Actualisé 01.04.2020 à 10:59

Coronavirus

Le Conseil fédéral a assez de marge de manoeuvre

Le coussin financier de la Confédération est suffisant pour atténuer les effets de la crise sanitaire, selon les économistes de Credit Suisse.

Ueli Maurer, Guy Parmelin et Alain Berset ont annoncé que Berne allait injecter en tout 42 milliards dans l'économie pour contrer la crise.

Ueli Maurer, Guy Parmelin et Alain Berset ont annoncé que Berne allait injecter en tout 42 milliards dans l'économie pour contrer la crise.

Keystone

Le Conseil fédéral dispose encore d'une marge de manoeuvre suffisante pour atténuer les effets de la crise sanitaire provoquée par le nouveau coronavirus. Le coussin financier est suffisant, affirment mercredi les économistes de Credit Suisse.

Une dégradation de la note de crédit AAA de la Suisse est «très peu probable», affirme la grande banque. Les mesures prises par la Confédération pour contrer la pandémie sont «rapides, ciblées et abordables».

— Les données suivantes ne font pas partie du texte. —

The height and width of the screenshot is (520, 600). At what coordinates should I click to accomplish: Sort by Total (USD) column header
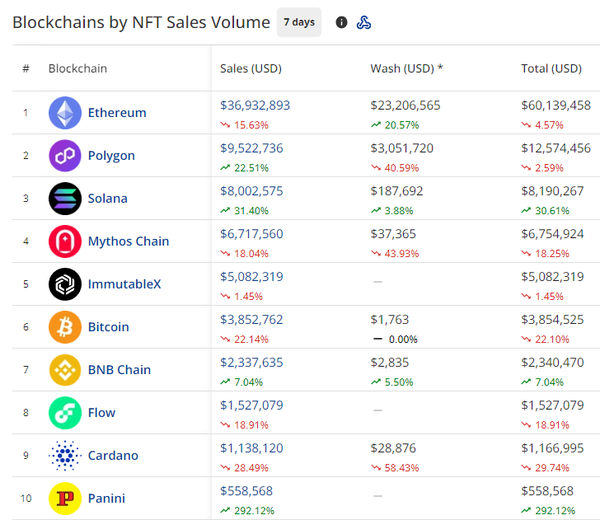coord(551,69)
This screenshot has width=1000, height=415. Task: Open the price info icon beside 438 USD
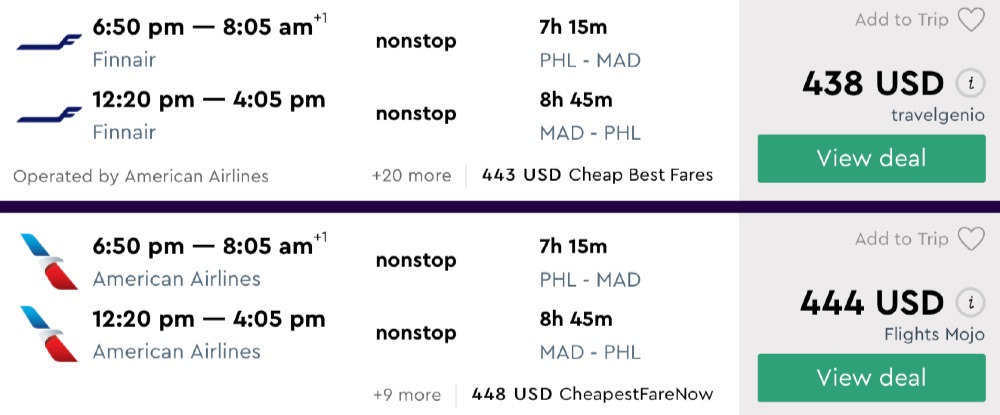[968, 84]
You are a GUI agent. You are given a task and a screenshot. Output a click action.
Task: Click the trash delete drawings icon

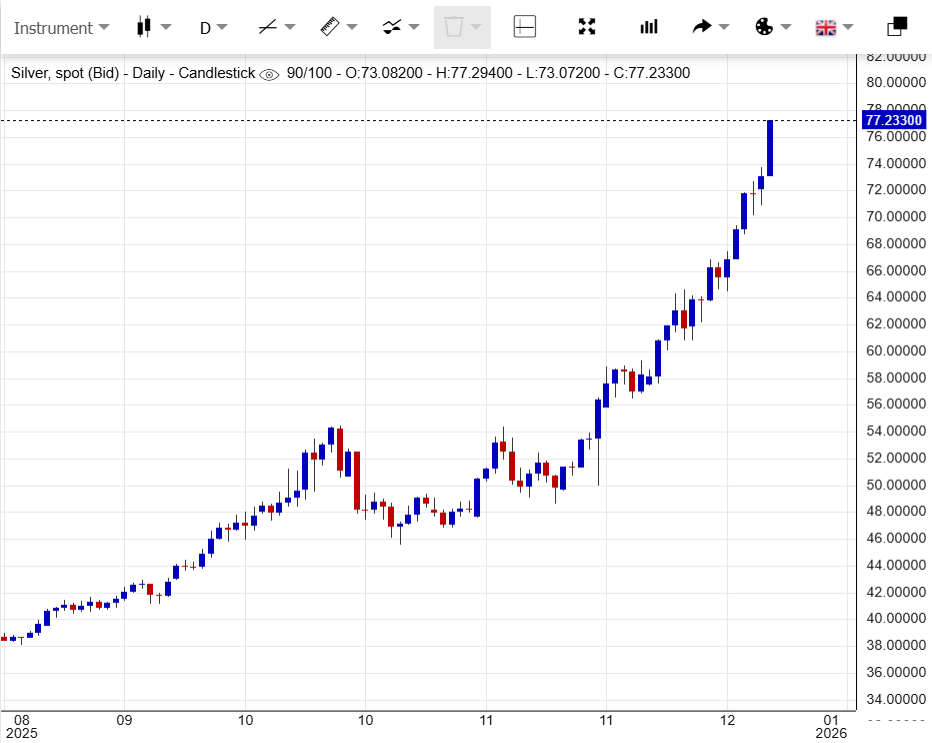click(462, 27)
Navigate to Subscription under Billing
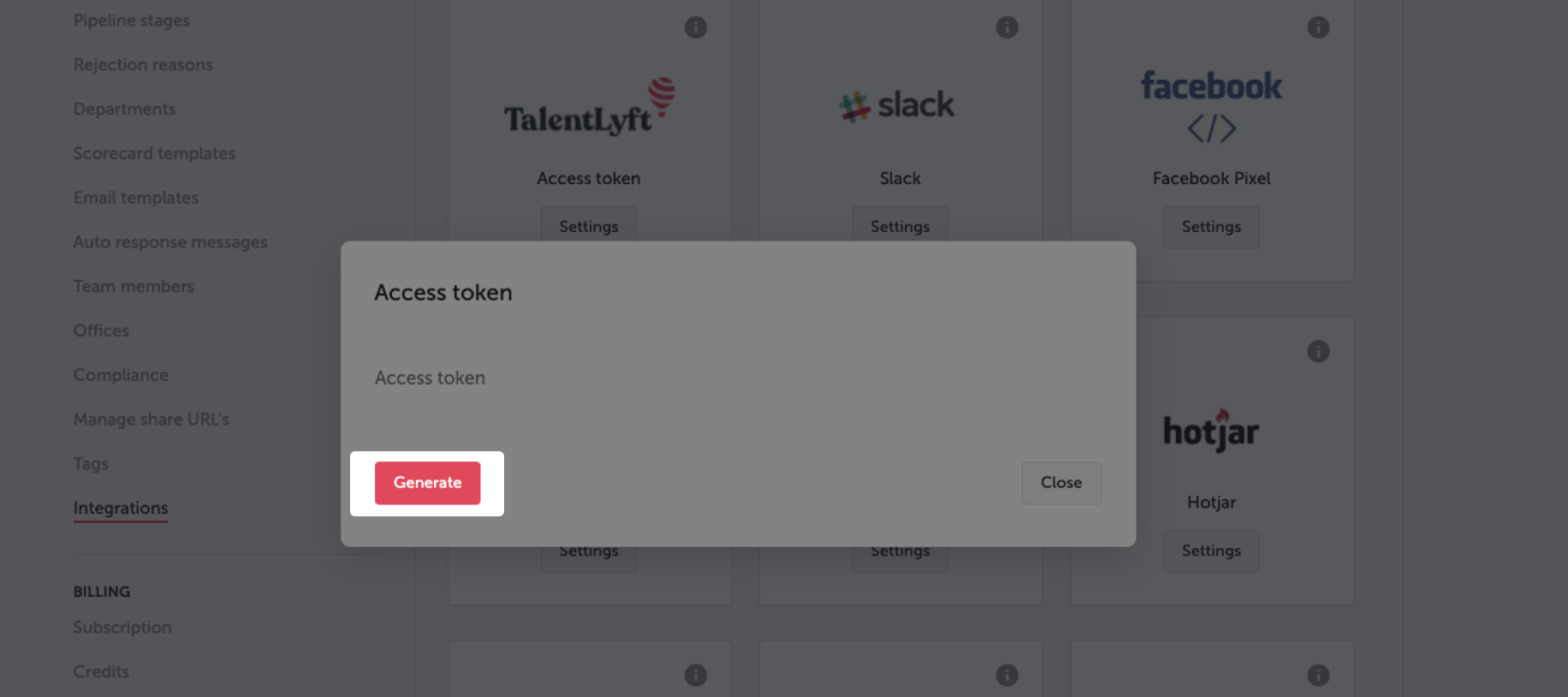 tap(122, 628)
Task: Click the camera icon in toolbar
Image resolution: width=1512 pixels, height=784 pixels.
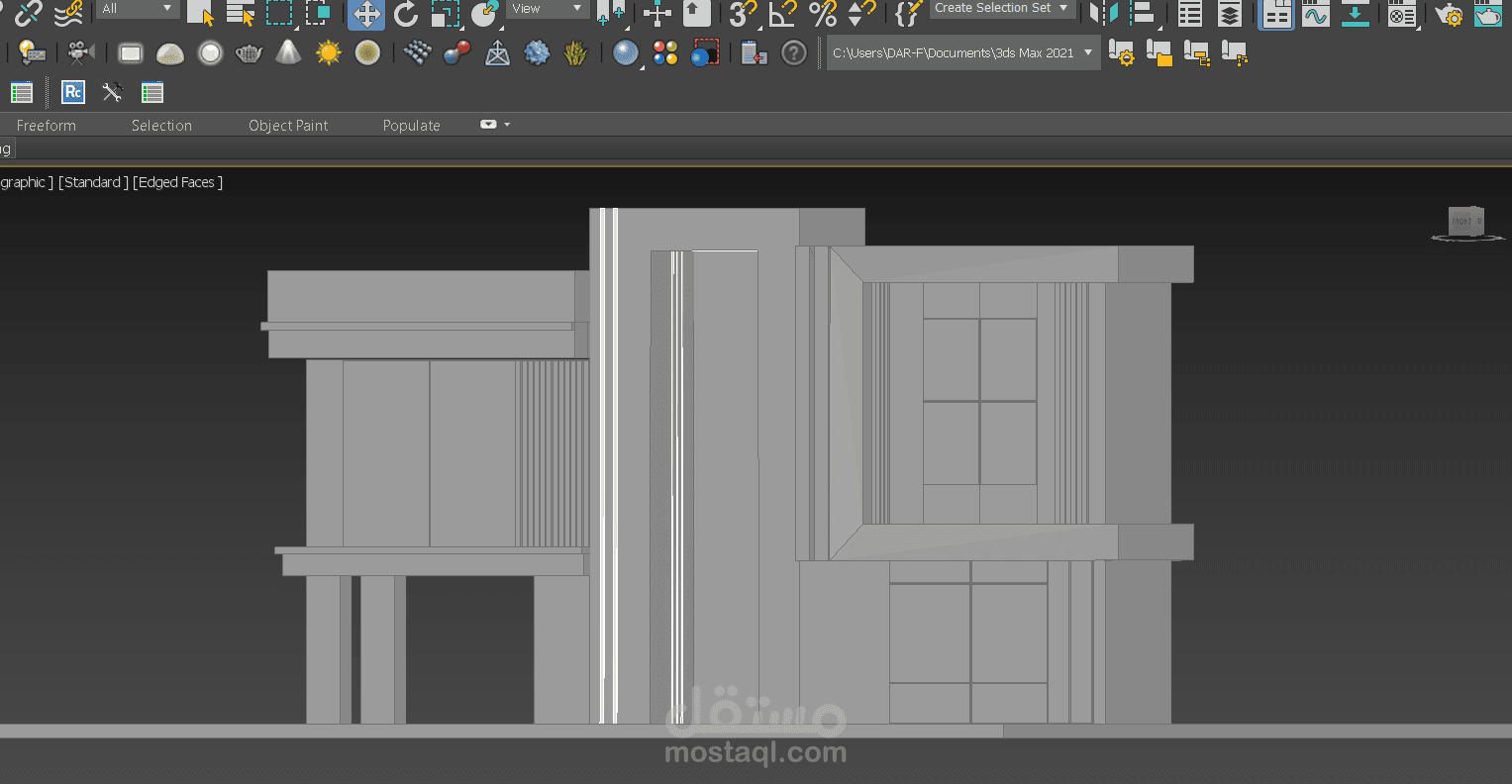Action: point(80,53)
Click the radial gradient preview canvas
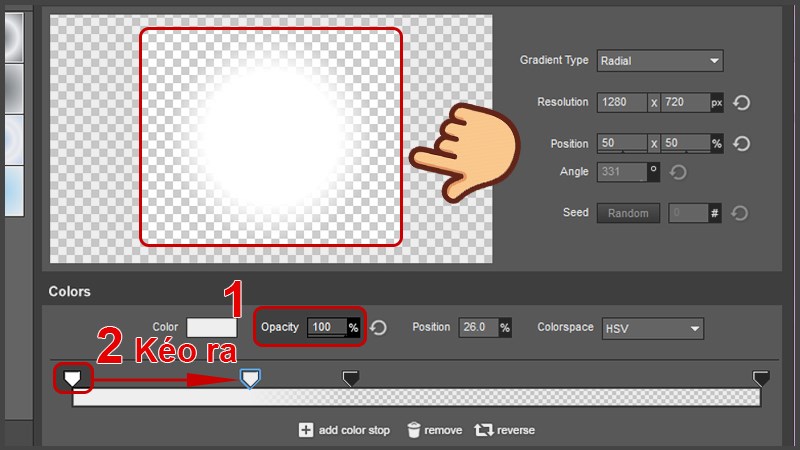Screen dimensions: 800x450 (270, 135)
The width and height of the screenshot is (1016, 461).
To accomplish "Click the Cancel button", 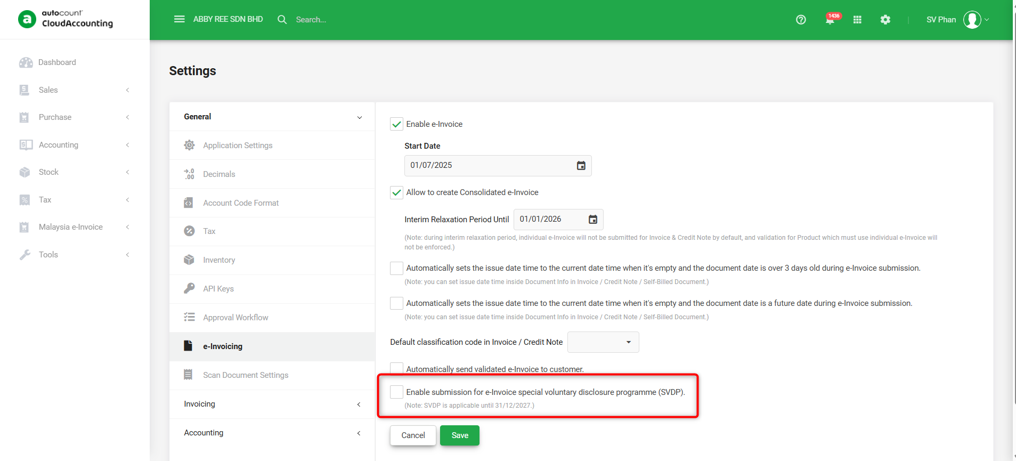I will click(413, 435).
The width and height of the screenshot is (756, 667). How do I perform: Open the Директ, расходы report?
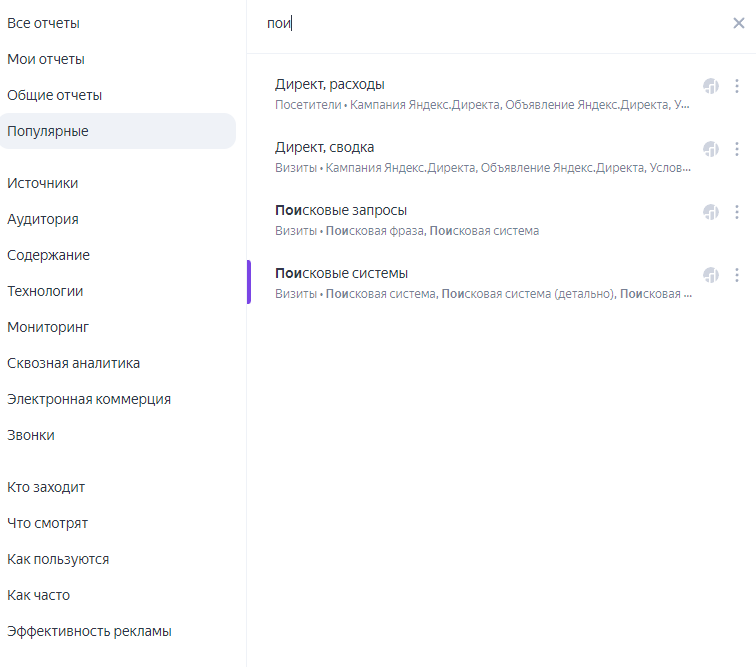pyautogui.click(x=330, y=84)
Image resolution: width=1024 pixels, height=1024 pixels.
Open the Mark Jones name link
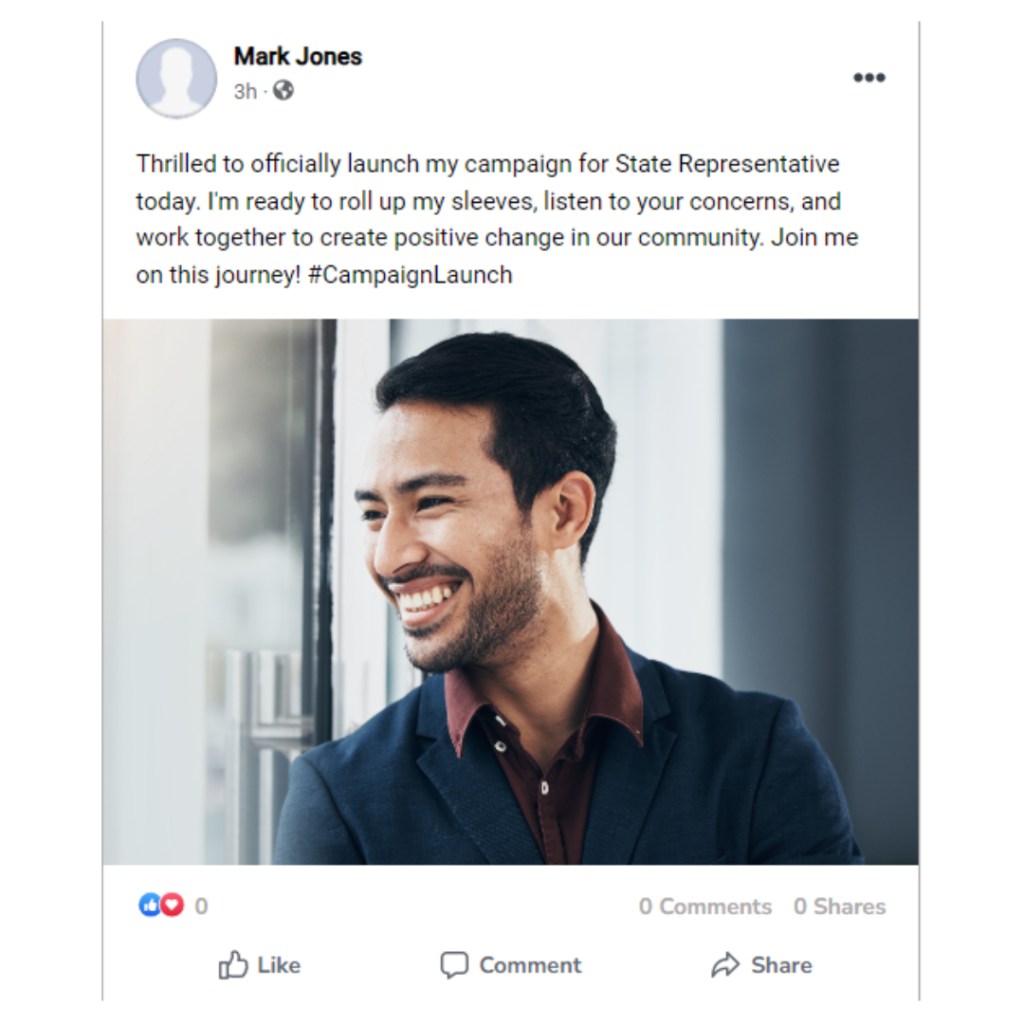pos(298,56)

Le chômage partiel et les prêts relais permettront de limiter les dégâts économiques que le coronavirus ne manquera pas de créer. Pour Credit Suisse, ces solutions ont été appliquées rapidement et se caractérisent par leur impact ciblé, ainsi que leur efficacité. Leur coût va atteindre 4,6 milliards de francs par mois de crise, selon les estimations du numéro deux bancaire helvétique.

Déficit budgétaire

Ces dépenses supplémentaires vont entraîner un déficit budgétaire et creuser la dette, sans toutefois contrevenir au mécanisme du frein à l'endettement grâce aux excédents dégagés ces dernières années.

La faiblesse des taux d'intérêt et du ratio d'endettement de la Confédération vont permettre d'effacer l'ardoise laissée par le coronavirus assez rapidement. En comparaison internationale, la Suisse dispose d'une grande marge de manoeuvre, assure Credit Suisse.

Gare à un programme de relance précipité

Selon les critères du pacte de stabilité de l'Union européenne (Traité de Maastricht), le taux d'endettement de la Suisse s'élève à 26,7%. L'Allemagne, considérée comme une bonne élève parmi les 27, affiche 60%. Pendant la crise de l'euro, cet indicateur avoisinait les 80% pour le voisin d'outre-Rhin. Sa note de crédit n'avait pas été abaissée pour autant. À cet égard, une dégradation de la Suisse semble peu probable, concluent les analystes de la grande banque.

Ces derniers mettent cependant en garde contre tout programme de relance économique précipité. Il faudra attendre la fin des restrictions pour déployer ce genre de mécanisme visant à compenser la perte des recettes et la baisse des bénéfices des entreprises, ainsi qu'à épauler les personnes qui auront perdu leur emploi. (nxp/ats)

(NewsXpress)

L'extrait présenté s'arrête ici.